Conservation is literally time consuming effort taking into account years of individual and groups’ effort at regaining ground on ecosystem restoration, and for this, financial backup is of utmost need for field-based activism and to sustain the effort.
By Salam Rajesh
Financing in conservation by private players with certain returns for the investors is the latest trend in global scenario, reads the report of the Coalition for Private Investment in Conservation (CPIC). The CPIC is a global multi-stakeholder initiative focused on enabling conditions that support a material increase in private, return-seeking investment in conservation.
The CPIC report, captioned as ‘Conservation Finance 2021: An Unfolding Opportunity’ strikes the key note with this analysis: ‘Return-seeking investments in conservation are increasing, driven mostly by greater investor awareness of the opportunities of the market, and an increasing number of professionals with relevant skillsacross the conservation and finance sectors’.

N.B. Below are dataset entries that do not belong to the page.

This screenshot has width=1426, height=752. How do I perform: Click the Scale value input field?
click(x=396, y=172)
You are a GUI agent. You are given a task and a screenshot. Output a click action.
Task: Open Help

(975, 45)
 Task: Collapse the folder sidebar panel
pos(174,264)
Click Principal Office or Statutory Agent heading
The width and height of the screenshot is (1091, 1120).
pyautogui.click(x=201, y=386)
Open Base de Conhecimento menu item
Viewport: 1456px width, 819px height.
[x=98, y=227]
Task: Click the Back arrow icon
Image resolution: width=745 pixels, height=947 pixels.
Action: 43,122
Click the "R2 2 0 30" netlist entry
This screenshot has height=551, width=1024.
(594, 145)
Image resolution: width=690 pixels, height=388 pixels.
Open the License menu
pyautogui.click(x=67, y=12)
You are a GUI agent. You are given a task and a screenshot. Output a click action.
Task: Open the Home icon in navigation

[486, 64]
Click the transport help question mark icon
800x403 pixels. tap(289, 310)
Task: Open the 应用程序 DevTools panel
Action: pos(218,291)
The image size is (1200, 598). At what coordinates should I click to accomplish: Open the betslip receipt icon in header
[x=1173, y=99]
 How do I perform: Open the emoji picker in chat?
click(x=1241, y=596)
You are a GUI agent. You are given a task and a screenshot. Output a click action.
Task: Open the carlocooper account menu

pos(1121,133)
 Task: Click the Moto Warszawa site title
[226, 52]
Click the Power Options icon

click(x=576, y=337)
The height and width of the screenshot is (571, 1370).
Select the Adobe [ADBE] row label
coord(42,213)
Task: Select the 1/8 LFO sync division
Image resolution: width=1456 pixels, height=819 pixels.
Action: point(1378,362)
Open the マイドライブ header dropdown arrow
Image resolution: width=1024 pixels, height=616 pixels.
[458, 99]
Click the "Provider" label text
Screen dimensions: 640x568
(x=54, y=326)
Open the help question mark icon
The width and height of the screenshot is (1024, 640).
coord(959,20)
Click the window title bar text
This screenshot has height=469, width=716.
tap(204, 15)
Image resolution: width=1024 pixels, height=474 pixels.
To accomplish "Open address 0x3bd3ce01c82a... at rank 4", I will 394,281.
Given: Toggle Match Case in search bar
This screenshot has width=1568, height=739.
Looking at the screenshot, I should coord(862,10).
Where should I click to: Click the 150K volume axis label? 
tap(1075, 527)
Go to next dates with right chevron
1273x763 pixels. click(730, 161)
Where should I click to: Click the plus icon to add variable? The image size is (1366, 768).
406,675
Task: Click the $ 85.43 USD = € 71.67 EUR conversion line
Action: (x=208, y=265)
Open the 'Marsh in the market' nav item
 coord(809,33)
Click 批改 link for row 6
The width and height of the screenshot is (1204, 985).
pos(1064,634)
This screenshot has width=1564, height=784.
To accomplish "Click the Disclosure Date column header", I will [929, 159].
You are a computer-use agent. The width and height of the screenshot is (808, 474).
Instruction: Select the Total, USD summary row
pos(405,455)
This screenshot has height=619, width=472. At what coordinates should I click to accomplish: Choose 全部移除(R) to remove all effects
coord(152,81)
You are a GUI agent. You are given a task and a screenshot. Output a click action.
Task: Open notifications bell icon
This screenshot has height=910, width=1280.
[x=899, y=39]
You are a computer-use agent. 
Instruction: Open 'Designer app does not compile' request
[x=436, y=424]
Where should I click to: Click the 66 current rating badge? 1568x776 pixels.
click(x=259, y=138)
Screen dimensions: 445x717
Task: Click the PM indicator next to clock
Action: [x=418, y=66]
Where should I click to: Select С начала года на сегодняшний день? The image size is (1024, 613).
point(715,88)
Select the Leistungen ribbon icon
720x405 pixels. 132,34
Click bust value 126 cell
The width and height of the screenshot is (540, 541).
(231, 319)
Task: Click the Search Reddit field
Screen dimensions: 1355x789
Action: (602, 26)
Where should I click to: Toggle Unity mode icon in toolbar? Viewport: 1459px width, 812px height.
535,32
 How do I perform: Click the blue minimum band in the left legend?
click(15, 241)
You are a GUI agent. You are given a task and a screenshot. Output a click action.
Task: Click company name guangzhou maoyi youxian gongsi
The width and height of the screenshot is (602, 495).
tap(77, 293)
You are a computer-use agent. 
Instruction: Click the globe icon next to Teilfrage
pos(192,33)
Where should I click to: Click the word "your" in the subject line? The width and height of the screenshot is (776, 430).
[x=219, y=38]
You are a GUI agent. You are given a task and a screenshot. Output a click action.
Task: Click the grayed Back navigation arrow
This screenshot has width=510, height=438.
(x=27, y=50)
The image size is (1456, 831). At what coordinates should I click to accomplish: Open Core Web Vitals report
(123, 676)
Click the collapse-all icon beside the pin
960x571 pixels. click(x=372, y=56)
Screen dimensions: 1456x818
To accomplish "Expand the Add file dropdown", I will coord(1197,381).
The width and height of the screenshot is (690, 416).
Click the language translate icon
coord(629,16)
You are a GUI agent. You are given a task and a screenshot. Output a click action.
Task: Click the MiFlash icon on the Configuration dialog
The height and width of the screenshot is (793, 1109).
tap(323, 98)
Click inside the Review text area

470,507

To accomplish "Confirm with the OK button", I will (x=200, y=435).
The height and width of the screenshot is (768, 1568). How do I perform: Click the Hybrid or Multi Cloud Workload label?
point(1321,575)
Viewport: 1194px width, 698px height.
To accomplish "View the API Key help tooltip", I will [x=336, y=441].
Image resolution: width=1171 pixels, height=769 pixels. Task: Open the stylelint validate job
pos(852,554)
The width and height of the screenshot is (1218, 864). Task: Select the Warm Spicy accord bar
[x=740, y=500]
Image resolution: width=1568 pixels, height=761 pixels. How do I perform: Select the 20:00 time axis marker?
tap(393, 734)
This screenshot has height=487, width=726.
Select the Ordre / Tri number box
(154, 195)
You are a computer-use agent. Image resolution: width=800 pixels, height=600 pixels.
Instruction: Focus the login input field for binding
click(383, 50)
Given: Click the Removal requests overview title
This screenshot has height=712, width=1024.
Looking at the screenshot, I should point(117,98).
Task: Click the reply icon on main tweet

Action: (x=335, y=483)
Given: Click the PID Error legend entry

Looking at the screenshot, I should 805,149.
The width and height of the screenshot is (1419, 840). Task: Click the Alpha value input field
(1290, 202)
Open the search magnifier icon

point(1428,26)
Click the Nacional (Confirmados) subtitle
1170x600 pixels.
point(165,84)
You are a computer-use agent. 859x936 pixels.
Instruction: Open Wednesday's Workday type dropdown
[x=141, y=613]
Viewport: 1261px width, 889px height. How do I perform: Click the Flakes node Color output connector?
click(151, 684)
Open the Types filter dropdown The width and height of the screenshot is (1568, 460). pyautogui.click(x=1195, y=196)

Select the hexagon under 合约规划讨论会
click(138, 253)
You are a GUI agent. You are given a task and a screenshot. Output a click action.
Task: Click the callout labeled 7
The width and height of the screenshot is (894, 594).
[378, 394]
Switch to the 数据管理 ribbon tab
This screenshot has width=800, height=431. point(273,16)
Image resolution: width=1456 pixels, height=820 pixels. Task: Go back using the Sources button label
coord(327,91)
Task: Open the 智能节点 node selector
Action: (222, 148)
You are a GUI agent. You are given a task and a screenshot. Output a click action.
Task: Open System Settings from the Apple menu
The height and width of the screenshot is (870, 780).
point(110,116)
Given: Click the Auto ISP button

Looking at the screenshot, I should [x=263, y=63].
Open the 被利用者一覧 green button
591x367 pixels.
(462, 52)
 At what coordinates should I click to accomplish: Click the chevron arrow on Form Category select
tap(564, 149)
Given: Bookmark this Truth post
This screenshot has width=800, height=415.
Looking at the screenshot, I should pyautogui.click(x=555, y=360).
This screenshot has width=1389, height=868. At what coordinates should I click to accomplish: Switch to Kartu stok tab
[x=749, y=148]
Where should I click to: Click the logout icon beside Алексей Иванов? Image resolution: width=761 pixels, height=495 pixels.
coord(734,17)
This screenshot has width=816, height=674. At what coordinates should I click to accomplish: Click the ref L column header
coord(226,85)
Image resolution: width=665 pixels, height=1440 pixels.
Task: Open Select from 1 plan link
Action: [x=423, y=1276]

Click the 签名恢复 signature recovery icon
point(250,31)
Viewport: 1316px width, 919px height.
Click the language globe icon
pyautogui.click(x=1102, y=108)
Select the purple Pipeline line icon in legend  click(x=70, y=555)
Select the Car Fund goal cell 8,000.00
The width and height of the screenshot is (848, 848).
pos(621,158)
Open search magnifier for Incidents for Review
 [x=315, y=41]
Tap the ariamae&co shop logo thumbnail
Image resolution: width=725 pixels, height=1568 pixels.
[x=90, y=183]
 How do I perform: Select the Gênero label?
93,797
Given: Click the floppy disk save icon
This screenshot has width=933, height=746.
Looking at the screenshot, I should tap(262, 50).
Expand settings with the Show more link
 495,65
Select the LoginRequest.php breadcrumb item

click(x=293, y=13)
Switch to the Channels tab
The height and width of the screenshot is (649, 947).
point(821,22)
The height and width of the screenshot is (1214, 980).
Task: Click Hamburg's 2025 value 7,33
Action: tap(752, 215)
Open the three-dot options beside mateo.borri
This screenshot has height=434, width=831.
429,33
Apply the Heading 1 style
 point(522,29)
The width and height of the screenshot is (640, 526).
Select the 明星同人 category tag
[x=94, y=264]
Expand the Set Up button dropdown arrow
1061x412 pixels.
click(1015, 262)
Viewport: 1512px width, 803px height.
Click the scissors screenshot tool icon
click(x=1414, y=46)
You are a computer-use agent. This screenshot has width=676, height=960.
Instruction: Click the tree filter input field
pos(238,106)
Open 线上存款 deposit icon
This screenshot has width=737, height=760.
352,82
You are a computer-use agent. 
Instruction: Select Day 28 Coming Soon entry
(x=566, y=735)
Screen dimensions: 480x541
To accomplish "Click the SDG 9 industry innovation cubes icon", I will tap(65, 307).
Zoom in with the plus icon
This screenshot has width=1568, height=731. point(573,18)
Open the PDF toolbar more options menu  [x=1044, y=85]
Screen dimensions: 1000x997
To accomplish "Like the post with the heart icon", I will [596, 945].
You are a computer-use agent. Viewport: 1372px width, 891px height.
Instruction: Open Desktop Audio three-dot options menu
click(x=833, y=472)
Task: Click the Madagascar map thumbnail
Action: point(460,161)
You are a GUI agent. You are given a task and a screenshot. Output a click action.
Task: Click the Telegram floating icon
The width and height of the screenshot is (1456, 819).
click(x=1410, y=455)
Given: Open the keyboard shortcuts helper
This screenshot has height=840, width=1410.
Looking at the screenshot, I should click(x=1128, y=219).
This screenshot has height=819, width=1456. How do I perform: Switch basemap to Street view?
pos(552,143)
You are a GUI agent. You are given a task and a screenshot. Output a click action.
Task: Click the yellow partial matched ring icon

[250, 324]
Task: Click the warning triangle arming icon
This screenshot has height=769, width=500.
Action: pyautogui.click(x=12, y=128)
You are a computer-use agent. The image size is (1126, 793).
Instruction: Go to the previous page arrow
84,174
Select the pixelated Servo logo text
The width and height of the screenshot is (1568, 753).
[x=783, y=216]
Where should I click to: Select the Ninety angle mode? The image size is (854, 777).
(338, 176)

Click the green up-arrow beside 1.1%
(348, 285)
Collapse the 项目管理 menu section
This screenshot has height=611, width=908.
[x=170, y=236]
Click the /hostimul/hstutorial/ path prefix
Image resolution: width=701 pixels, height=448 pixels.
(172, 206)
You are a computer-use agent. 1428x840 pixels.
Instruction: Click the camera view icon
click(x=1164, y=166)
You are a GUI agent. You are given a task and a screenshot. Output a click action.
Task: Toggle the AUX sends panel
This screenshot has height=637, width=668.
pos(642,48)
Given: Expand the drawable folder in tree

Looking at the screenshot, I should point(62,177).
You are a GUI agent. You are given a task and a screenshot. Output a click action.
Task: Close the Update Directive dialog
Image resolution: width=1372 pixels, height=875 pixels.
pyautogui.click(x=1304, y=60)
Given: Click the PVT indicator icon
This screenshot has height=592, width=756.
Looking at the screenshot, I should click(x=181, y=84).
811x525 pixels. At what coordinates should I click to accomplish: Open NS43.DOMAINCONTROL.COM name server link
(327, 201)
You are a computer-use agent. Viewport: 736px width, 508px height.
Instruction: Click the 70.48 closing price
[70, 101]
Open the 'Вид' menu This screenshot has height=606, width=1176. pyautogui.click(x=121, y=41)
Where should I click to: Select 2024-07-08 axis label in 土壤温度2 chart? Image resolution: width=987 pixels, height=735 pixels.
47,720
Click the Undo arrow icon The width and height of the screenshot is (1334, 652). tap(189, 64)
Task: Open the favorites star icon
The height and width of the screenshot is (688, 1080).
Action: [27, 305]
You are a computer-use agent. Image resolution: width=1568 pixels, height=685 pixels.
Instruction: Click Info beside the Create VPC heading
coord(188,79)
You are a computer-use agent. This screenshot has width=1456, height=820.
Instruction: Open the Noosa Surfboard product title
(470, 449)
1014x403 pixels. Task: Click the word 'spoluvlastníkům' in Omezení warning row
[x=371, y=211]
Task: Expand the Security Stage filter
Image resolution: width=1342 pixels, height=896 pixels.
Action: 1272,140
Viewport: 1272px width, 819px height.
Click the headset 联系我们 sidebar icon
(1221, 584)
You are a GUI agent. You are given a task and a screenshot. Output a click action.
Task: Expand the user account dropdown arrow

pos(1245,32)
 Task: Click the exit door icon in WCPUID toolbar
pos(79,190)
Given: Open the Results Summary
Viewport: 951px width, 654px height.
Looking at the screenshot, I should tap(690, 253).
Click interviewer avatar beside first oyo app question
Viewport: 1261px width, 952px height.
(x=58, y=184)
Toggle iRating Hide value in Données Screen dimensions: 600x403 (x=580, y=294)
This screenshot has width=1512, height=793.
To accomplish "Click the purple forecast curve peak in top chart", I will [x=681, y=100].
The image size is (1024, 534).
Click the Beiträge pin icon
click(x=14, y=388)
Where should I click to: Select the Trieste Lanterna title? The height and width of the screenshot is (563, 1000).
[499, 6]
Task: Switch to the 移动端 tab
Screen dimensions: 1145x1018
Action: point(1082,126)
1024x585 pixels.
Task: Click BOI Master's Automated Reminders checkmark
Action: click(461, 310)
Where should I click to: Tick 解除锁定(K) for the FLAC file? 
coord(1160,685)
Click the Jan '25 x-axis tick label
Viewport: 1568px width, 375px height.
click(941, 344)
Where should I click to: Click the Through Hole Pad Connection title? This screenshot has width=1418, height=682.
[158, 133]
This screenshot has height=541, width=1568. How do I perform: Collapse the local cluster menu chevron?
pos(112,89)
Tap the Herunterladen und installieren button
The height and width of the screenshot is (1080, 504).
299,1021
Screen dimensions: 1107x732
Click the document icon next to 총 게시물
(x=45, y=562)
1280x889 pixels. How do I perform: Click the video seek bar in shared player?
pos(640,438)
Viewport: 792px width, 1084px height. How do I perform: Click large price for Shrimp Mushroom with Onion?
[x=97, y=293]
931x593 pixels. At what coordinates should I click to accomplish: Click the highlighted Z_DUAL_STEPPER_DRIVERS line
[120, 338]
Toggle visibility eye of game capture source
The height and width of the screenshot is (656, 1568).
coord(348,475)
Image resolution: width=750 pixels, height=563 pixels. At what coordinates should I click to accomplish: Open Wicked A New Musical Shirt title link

The reading is quite straight forward in the sense that to achieve wholesome success in conservation of forests and other natural landscapes, there has to be a certain level of profit margin for investors in the long term, neither negative in perspective or outlook. For somebody willing to invest in nature conservation, his interest would be sustained if he is also getting something in return for his investment, whether in cash or in kind.
The concept is not about commercializing initiatives in conservation whereas it is about financial sustainability of those who wish to invest handsomely for the protection and conservation of nature and the wildlife in long term measure.
The conservation finance report looks at how the primary revenue sources for conservation investments are ‘sustainable commodities (55%) and environmental markets including carbon and biodiversity credits (31%)’. At the same time, ‘supply chain-driven investments in nature are expected to increase significantly over the coming decade, with a growing number of corporate funds for nature from the investing companies’.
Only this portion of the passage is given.